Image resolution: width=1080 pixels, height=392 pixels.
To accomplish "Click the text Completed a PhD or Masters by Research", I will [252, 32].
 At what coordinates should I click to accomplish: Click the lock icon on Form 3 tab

___

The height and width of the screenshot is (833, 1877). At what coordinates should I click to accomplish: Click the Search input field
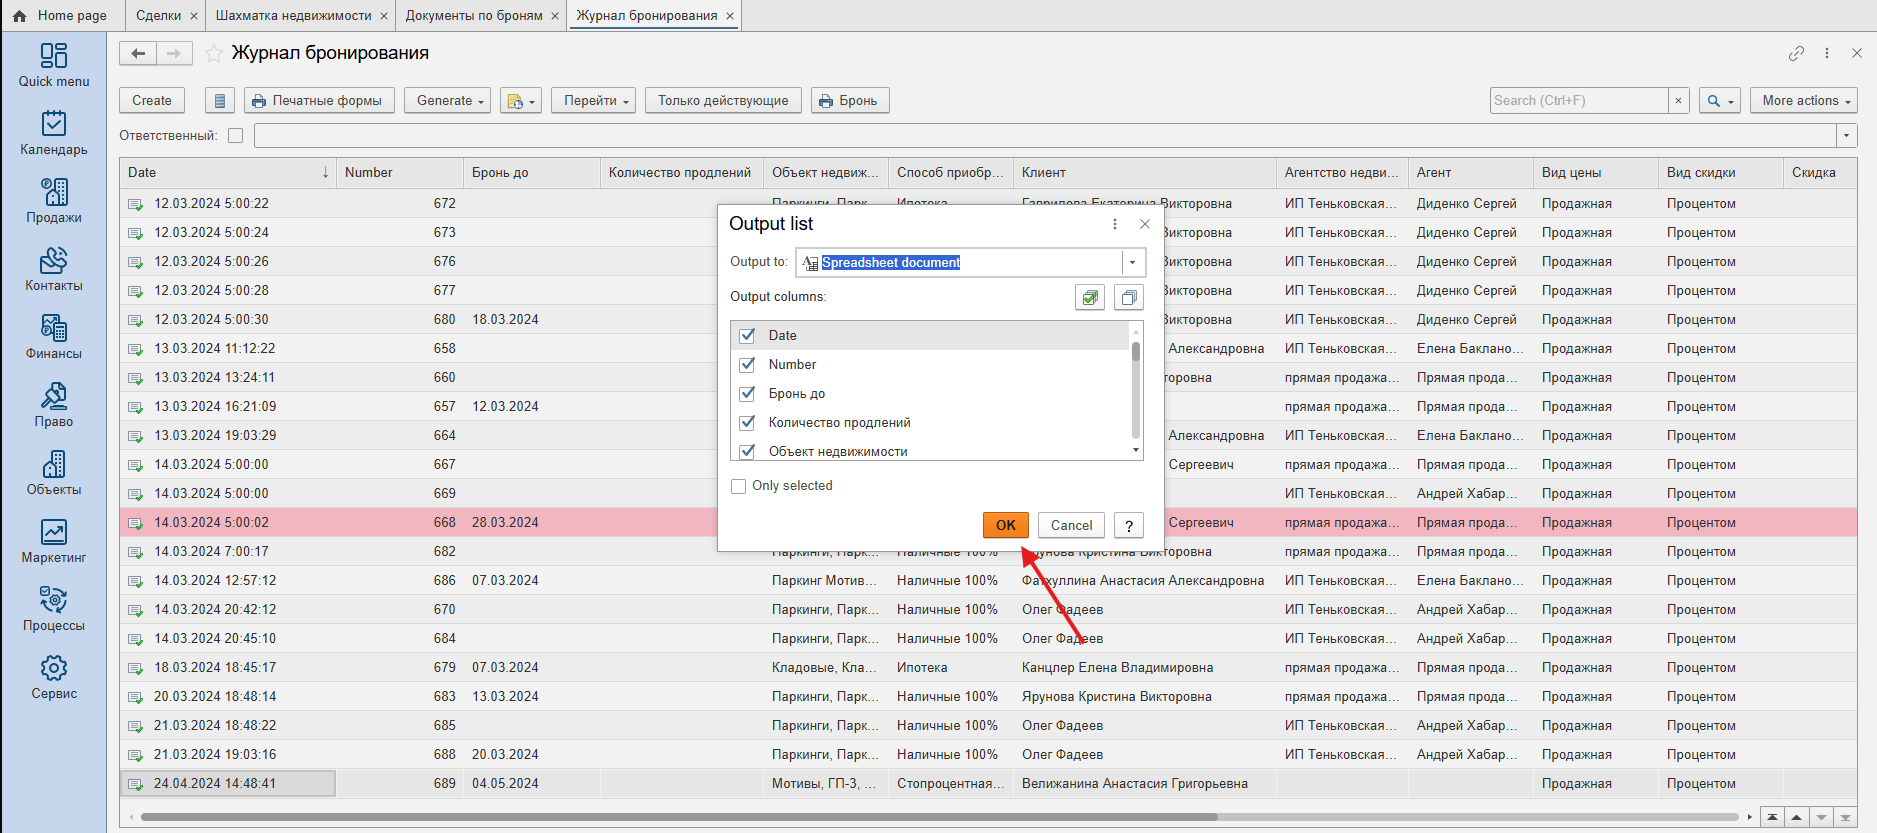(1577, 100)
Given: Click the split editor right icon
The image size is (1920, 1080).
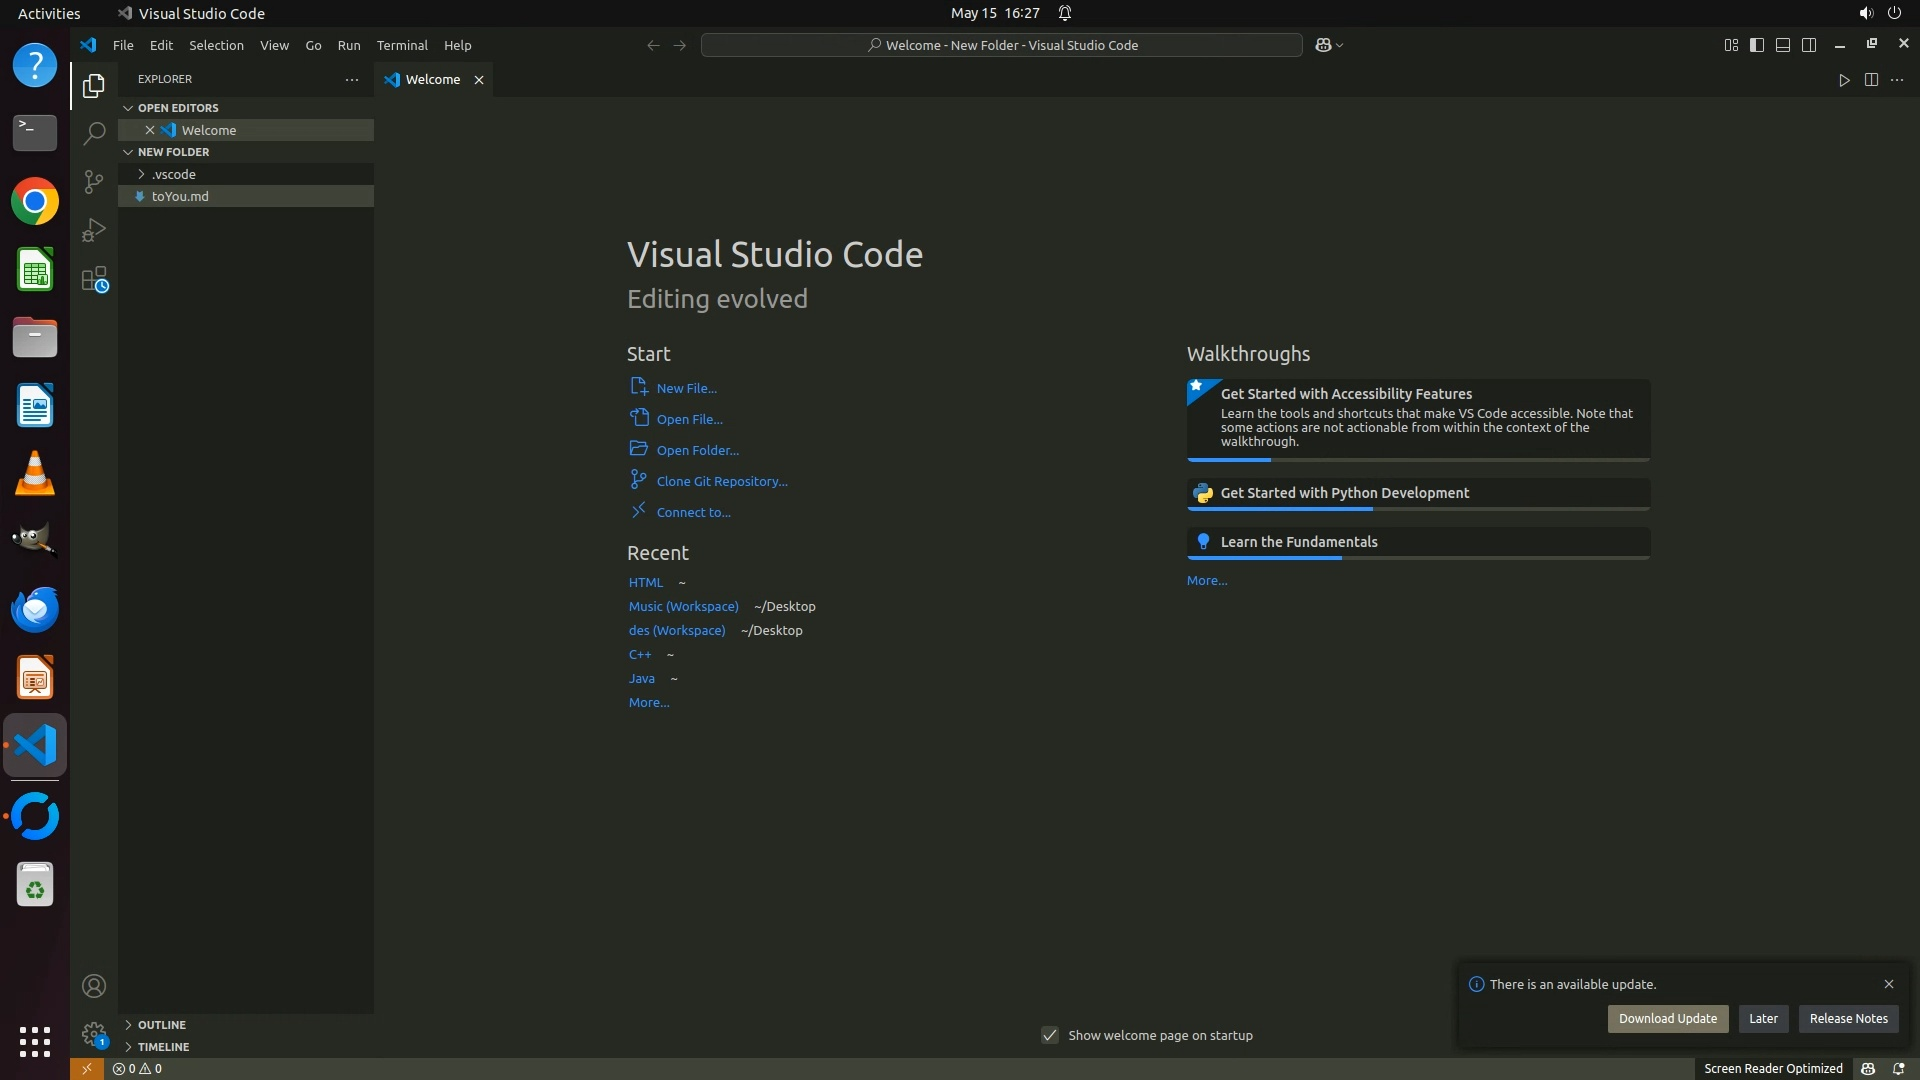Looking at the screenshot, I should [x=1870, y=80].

___

Copy out word for word the lines of the records that begin at the line containing "Image resolution: width=1080" and end after the line containing "At what coordinates should I click to accomplish: Click the lock", including both of those lines.

• [Result]
Image resolution: width=1080 pixels, height=392 pixels.
To accomplish "Click the text Completed a PhD or Masters by Research", I will [252, 32].
 At what coordinates should I click to accomplish: Click the lock icon on Form 3 tab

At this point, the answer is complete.